17:17 Santifícalos. Este verbo también ocurre en el Evangelio de Juan en el v. 19; 10:36. El concepto de santificación tiene que ver con apartar algo para un uso particular. En este sentido, los creyentes son apartados para Dios y sus propósitos de manera exclusiva. En consecuencia, el creyente solo hace lo que Dios quiere y aborrece todo lo que Dios aborrece (Lv. 11:44, 45; 1 P. 1:16). La santificación solo se alcanza por medio de la verdad, que es la revelación dada por el Hijo acerca de todo lo que el Padre le mandó comunicar y que ahora está contenida en las Escrituras dejadas por los apóstoles. Cp. Efesios 5:26; 2 Tesalonicenses 2:13; Santiago 1:21; 1 Pedro 1:22, 23.
17:19 yo me santifico a mí mismo. Esto significa que Jesús se había apartado de forma total y exclusiva para hacer la voluntad de Dios (cp. 4:34; 5:19; 6:38; 7:16; 9:4). Él hizo esto con el fin de que todos los creyentes pudieran ser apartados para Dios por la verdad que Él reveló.
17:21 que todos sean uno. La base de esta unidad se centra en la adherencia a la revelación que el Padre dio a sus primeros discípulos a través de su Hijo. Los creyentes también permanecen unidos en la creencia común de la verdad que fue recibida en la Palabra de Dios (Fil. 2:2). Esto no fue un deseo para el futuro porque se hizo realidad tan pronto vino el Espíritu Santo (cp. Hch. 2:4; 1 Co. 12:13). No es una unidad basada en la experiencia, sino la unidad de una vida eterna común de la cual participan todos los que creen la verdad de Dios, y que resulta en un solo cuerpo de Cristo para que todos participen en la misma medida de su vida. Vea las notas sobre Efesios 4:4–6.
17:22 La gloria que me diste. Esto se refiere a la participación del creyente en todos los atributos y la esencia de Dios a través de la presencia del Espíritu Santo que mora en su interior (v. 10; cp. Col. 1:27; 2 P. 1:4), como el v. 23 lo deja en claro (“Yo en ellos”).

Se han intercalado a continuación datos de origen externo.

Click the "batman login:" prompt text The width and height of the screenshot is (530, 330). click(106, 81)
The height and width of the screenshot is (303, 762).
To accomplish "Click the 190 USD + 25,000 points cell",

17:23 perfectos en unidad. Aquí la idea es que los creyentes puedan alcanzar la unidad en la misma vida espiritual centrados en la verdad que salva. Esta oración fue contestada por la realidad de 1 Corintios 12:12, 13; Efesios 2:14–22.
17:24 estén conmigo. Esto será una realidad en el cielo, donde podremos contemplarlo en su gloria eterna (cp. el v. 5). Algún día los creyentes no solo verán su gloria, también participarán de ella (Fil. 3:20, 21; 1 Jn. 3:2). Hasta ese momento, participamos de ella en sentido espiritual (2 Co. 3:18).
17:25, 26 Esto resume la oración de este capítulo y promete la presencia continua de Cristo en nuestro interior, así como su amor constante. Cp. Romanos 5:5.